====== Material provided
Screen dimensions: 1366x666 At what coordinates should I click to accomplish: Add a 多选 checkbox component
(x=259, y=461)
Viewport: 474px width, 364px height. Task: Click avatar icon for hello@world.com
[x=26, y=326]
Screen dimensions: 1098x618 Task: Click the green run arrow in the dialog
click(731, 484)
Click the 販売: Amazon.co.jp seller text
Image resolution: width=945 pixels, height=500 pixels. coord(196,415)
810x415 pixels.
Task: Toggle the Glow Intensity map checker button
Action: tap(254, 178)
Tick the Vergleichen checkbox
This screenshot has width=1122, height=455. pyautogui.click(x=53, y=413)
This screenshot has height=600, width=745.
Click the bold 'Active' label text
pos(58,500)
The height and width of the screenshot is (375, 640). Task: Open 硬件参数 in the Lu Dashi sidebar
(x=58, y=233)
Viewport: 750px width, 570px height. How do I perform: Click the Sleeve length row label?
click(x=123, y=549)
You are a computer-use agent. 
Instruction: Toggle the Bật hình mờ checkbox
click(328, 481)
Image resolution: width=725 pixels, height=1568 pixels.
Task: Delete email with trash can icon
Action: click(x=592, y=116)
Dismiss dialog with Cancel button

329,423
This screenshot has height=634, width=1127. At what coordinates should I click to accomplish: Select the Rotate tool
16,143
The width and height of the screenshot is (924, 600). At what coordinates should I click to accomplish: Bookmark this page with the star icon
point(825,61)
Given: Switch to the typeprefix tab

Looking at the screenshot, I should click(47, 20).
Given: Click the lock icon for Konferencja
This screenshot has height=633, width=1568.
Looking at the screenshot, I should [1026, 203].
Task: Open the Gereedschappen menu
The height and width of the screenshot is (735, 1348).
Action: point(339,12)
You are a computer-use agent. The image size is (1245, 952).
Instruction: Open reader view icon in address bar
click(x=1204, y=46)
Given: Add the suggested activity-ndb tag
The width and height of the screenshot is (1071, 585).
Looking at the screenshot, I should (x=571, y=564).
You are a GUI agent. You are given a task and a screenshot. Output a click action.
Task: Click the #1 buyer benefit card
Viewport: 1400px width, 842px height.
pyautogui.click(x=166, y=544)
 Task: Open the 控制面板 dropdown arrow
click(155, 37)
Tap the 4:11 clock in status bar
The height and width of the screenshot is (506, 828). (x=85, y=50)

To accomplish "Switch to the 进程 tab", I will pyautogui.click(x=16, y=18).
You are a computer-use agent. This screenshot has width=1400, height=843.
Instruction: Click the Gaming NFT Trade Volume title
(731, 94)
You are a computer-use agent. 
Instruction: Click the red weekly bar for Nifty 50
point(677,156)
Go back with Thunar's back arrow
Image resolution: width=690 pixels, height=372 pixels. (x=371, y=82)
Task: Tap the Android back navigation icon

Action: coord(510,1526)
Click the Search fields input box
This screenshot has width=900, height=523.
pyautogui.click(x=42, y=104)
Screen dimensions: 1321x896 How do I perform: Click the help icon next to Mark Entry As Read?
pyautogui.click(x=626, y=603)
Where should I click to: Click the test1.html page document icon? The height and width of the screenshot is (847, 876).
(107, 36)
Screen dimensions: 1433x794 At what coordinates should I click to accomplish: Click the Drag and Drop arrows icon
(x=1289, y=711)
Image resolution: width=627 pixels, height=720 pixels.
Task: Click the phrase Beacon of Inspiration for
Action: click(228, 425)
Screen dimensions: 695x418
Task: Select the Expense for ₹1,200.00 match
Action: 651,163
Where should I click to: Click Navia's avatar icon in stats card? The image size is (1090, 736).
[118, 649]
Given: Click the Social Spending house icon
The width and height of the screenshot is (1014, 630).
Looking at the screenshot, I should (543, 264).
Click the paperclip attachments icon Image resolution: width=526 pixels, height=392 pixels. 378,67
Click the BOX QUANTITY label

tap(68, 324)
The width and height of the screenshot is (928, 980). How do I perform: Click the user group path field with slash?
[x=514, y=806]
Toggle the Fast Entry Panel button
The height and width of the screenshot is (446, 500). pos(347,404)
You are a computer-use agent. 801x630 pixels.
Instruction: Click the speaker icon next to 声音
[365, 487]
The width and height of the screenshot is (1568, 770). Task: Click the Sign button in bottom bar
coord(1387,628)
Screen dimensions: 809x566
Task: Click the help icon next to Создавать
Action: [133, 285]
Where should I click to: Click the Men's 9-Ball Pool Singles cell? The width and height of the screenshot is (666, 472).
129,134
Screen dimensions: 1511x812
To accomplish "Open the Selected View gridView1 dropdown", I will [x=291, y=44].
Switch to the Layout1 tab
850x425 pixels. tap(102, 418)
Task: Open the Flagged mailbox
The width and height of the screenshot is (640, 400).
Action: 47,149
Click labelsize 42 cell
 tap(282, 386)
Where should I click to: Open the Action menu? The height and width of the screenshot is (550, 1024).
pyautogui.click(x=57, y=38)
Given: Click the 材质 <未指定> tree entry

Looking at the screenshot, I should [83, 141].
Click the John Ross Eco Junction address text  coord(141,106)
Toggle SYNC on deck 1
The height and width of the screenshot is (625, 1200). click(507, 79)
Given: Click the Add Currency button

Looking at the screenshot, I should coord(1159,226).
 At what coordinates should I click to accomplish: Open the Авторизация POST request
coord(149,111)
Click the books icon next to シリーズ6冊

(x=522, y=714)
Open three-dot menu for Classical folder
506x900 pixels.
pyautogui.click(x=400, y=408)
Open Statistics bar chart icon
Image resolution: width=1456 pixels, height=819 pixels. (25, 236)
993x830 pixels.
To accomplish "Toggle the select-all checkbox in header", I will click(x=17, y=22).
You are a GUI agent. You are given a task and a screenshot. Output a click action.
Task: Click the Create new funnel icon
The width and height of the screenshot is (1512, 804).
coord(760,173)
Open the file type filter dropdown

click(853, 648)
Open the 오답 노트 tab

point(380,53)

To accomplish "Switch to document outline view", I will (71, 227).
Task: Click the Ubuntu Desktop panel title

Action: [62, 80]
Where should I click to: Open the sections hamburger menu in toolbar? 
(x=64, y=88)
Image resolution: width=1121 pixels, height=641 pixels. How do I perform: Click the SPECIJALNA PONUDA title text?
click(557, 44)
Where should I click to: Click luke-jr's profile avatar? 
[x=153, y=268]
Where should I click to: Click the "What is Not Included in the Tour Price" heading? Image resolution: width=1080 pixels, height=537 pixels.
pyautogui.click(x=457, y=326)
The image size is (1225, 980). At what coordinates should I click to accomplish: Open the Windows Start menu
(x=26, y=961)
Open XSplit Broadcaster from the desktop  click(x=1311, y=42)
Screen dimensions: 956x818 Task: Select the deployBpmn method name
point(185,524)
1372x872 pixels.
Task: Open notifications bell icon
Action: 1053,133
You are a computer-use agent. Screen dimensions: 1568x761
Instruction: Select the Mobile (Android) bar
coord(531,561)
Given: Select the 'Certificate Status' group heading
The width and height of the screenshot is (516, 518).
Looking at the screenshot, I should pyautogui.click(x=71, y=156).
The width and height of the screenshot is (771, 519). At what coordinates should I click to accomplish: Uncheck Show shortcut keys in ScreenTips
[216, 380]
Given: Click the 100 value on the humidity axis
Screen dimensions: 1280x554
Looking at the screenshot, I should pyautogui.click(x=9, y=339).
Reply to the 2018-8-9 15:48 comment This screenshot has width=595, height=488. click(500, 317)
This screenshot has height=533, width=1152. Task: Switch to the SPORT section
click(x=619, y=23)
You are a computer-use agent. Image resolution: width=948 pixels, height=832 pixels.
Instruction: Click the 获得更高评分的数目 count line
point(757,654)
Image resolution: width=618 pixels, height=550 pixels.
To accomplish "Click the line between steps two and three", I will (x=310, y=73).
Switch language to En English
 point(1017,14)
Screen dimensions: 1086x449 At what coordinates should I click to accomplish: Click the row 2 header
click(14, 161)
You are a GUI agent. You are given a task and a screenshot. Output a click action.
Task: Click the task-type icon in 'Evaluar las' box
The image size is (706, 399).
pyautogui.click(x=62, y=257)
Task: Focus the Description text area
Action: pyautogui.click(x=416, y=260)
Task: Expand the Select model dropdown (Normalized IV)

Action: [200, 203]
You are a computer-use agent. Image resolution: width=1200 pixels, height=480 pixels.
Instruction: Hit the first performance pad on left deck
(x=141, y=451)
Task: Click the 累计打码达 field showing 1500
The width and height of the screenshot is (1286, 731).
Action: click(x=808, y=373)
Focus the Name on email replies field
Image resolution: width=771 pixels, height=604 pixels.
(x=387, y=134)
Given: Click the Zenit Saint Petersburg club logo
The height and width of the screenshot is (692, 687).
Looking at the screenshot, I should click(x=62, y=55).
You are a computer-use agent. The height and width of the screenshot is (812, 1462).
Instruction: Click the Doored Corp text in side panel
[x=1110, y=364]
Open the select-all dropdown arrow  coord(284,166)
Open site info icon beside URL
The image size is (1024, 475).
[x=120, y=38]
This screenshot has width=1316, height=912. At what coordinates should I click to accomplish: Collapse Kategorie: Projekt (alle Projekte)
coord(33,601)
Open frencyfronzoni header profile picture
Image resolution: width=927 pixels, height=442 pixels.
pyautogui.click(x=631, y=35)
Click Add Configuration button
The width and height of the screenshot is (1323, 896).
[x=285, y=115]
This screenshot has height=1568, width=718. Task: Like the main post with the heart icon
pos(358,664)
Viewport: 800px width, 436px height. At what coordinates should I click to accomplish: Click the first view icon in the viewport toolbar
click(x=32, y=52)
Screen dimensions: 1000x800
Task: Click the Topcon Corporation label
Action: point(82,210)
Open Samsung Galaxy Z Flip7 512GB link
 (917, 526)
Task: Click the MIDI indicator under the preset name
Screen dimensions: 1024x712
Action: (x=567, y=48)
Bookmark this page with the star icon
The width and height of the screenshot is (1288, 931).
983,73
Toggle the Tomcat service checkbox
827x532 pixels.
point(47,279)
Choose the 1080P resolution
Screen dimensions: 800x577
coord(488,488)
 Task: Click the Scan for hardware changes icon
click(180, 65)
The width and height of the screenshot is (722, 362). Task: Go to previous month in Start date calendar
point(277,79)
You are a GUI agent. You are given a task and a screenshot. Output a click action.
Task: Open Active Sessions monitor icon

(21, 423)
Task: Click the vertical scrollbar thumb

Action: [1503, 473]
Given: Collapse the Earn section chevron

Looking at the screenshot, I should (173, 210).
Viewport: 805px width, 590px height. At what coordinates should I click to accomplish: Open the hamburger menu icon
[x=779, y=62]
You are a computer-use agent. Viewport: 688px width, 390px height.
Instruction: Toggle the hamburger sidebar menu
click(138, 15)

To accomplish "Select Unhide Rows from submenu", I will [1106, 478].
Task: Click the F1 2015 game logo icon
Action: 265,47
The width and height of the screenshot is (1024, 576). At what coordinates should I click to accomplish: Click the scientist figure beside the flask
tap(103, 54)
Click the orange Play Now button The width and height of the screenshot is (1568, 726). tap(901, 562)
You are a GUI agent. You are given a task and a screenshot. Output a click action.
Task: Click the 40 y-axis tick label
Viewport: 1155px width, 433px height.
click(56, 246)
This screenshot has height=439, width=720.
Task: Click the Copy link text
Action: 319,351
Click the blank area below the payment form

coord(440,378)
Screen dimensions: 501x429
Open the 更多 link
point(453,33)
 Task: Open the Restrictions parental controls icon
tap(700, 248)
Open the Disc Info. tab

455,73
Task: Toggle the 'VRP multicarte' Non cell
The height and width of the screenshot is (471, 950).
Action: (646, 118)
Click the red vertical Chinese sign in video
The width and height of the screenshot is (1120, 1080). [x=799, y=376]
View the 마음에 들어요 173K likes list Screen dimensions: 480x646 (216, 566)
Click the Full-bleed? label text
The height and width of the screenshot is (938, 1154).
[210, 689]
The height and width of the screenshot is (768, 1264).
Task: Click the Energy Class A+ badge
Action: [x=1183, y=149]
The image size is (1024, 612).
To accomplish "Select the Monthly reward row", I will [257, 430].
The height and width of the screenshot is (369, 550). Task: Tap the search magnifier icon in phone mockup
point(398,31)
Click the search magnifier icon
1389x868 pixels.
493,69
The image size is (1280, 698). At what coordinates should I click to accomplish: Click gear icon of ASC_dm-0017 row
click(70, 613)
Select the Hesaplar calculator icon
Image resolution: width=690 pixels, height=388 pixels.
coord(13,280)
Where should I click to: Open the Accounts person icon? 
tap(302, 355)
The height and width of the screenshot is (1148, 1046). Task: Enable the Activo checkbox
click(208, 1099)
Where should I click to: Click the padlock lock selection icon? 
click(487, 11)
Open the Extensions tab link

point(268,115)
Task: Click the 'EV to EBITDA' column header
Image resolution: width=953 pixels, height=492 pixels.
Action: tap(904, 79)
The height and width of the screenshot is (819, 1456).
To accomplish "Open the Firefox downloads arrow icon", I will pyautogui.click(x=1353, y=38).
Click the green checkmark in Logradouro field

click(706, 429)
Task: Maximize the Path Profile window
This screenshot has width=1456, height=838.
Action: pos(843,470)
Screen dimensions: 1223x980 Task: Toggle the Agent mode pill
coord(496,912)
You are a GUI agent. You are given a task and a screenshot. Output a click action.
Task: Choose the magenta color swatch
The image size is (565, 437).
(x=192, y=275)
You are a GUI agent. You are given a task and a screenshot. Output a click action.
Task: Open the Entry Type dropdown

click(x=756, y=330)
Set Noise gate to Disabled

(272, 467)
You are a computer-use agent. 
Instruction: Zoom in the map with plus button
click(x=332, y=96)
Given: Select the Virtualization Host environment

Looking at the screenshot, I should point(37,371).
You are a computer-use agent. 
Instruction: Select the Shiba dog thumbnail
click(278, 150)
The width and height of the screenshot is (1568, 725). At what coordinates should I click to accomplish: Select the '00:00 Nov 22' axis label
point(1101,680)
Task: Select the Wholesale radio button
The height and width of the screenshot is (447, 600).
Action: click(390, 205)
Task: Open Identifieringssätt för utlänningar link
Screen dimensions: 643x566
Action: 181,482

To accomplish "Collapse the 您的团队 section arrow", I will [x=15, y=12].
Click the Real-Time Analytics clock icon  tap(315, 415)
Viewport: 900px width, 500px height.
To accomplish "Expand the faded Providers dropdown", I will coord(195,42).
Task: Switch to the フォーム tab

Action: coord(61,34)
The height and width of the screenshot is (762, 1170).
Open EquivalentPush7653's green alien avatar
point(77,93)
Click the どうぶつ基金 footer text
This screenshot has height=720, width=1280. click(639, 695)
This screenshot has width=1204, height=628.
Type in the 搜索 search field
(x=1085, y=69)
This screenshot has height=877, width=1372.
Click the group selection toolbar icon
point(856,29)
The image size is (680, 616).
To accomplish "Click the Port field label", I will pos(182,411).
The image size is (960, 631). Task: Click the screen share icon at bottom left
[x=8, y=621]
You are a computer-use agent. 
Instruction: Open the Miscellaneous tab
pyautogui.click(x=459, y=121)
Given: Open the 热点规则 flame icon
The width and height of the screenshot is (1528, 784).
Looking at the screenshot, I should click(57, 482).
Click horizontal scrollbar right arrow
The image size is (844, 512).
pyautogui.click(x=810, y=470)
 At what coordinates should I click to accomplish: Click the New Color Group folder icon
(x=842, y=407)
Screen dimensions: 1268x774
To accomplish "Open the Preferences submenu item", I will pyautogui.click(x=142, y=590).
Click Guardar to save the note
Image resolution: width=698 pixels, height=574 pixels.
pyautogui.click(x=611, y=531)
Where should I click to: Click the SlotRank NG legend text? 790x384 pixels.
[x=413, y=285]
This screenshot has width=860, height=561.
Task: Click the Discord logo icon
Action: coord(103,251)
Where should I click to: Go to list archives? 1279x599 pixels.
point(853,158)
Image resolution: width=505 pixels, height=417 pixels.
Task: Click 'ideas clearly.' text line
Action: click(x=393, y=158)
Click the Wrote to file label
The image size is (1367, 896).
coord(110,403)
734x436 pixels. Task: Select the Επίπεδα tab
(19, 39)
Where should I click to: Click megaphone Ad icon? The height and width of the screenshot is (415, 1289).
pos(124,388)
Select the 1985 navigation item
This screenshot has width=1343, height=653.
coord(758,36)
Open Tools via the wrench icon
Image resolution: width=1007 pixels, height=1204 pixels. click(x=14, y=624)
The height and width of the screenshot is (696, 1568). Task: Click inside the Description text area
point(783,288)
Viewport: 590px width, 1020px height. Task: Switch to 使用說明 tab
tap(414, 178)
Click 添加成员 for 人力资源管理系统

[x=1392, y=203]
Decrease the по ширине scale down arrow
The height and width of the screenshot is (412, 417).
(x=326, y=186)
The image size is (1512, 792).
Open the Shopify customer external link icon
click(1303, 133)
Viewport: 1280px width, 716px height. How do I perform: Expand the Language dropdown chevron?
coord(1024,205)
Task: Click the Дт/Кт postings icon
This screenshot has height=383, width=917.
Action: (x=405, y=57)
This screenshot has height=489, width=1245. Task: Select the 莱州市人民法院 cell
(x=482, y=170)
============
Filter the records above for the string "three" and copy each matching line.

Open three-dot menu for Classical folder
To accomplish "Click the line between steps two and three", I will (x=310, y=73).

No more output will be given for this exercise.